Take Senate Bill 94 currently in committee in the North Carolina Senate. SB 94 is an interesting piece of legislation solely for the fact it would make partisan elections that have historically been nonpartisan in the state. This includes municipalities and local school boards. Whereas these elections have stayed away from party politics, this legislation would divide voters into camps, for which their votes will go not to the person best suited for the job, but to a corresponding letter in parentheses behind a candidate’s name.

The bill’s sponsor, Sen. Ronald Rabin of Hartnett County, describes the bill as satisfying voters’ desire to know which candidate adheres squarely to their belief system. But has that really hindered voters’ ability to choose the right candidate? According to Raleigh City Councilman Bonner Gaylord, who is unaffiliated, it does not: “I just am not sure how this would help cities function better,” he said in an interview with the Charlotte Observer. “There’s no Democratic or Republican way to fill a pothole.”

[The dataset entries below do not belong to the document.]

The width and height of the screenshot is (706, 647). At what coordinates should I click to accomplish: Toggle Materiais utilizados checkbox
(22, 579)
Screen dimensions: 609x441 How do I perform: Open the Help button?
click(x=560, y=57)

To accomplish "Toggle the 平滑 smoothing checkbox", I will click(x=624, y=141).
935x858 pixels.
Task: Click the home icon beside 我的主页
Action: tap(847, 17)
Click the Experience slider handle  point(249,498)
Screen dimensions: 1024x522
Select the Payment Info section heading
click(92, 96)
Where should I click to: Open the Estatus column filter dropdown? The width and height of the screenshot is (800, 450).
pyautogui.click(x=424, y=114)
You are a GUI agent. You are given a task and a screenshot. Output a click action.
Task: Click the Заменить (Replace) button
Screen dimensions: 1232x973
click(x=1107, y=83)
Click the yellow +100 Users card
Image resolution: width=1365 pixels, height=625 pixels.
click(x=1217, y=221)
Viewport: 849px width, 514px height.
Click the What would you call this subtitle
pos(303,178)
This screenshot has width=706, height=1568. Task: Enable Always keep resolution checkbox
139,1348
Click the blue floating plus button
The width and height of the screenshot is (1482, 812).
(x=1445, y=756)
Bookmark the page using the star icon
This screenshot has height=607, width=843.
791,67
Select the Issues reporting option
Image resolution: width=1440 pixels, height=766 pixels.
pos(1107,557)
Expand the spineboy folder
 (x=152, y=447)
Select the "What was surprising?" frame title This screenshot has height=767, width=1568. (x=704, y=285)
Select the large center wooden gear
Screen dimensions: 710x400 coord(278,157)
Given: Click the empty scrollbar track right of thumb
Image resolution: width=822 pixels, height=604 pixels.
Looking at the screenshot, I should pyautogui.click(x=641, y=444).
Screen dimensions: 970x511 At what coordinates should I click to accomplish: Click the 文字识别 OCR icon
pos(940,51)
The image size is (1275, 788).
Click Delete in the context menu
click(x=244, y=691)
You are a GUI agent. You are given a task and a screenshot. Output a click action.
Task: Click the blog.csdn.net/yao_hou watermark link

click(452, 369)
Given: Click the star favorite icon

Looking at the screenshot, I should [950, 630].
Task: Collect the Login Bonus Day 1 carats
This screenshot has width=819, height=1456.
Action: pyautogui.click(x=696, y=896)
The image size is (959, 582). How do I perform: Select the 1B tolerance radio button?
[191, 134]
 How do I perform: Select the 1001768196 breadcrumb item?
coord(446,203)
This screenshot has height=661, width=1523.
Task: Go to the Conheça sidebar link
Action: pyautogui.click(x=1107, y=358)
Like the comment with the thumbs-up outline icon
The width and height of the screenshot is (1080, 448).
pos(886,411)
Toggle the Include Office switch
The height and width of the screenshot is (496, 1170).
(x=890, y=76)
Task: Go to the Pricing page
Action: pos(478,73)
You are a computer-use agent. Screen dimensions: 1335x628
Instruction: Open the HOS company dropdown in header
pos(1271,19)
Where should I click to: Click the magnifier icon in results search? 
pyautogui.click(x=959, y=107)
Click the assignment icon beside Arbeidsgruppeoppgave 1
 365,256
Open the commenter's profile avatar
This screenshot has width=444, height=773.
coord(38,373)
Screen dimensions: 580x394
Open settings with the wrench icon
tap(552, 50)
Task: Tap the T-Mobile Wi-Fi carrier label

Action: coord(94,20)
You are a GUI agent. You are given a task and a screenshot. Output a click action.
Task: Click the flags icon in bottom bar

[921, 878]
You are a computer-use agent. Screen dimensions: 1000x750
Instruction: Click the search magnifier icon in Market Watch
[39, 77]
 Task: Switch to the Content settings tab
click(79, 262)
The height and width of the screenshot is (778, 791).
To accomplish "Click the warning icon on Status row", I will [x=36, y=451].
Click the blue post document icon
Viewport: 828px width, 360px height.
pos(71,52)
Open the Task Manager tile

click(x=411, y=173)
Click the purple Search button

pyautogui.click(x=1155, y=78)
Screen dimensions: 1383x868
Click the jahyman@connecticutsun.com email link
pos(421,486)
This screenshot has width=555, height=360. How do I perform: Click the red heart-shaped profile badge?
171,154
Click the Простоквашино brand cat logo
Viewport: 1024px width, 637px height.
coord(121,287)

Speaking of unaffiliated candidates, SB 94 puts a few potholes in the way of them running. To get on the ballot, an unaffiliated candidate would have to provide signatures from 4 percent of the district he wants to represent. Breaking that down for Beaufort County’s largest municipality, a person who wants to run for Washington City Council, but who is unaffiliated with the Democratic and Republican parties, would have to collect and turn in 400 signatures to prove he is worthy to be on the ballot.

As far as school board elections go, there is only one reason people should be voted into office: because they are invested in the education and futures of all children of the county. No (D) or (R) should ever trump that.

Regardless of whether voters would be more comfortable knowing a local candidate’s political affiliation, one thing that legislators may not have considered is that the cost of partisan elections will fall on the county. Where no primaries existed before, primaries would exist under SB 94. The burden of printing ballots, the manpower required to hold primaries, has to be paid. As the state seems to be in the habit of passing down mandates to counties, yet not providing funding to see them through, SB 94 would likely mean another drain on county taxpayer dollars.

It’s unclear why legislators are angling for partisan elections when there’s been no hue and cry for their existence. According to one local official, no one sought the opinions of Beaufort County school officials before the legislation was introduced, passed first reading, went to the State and Local Government Committee before it was withdrawn and referred to the Elections and Ethics committee.

Perhaps that last part was the wisest move so far, because it does seem as though SB 94 needs some ethical scrutiny.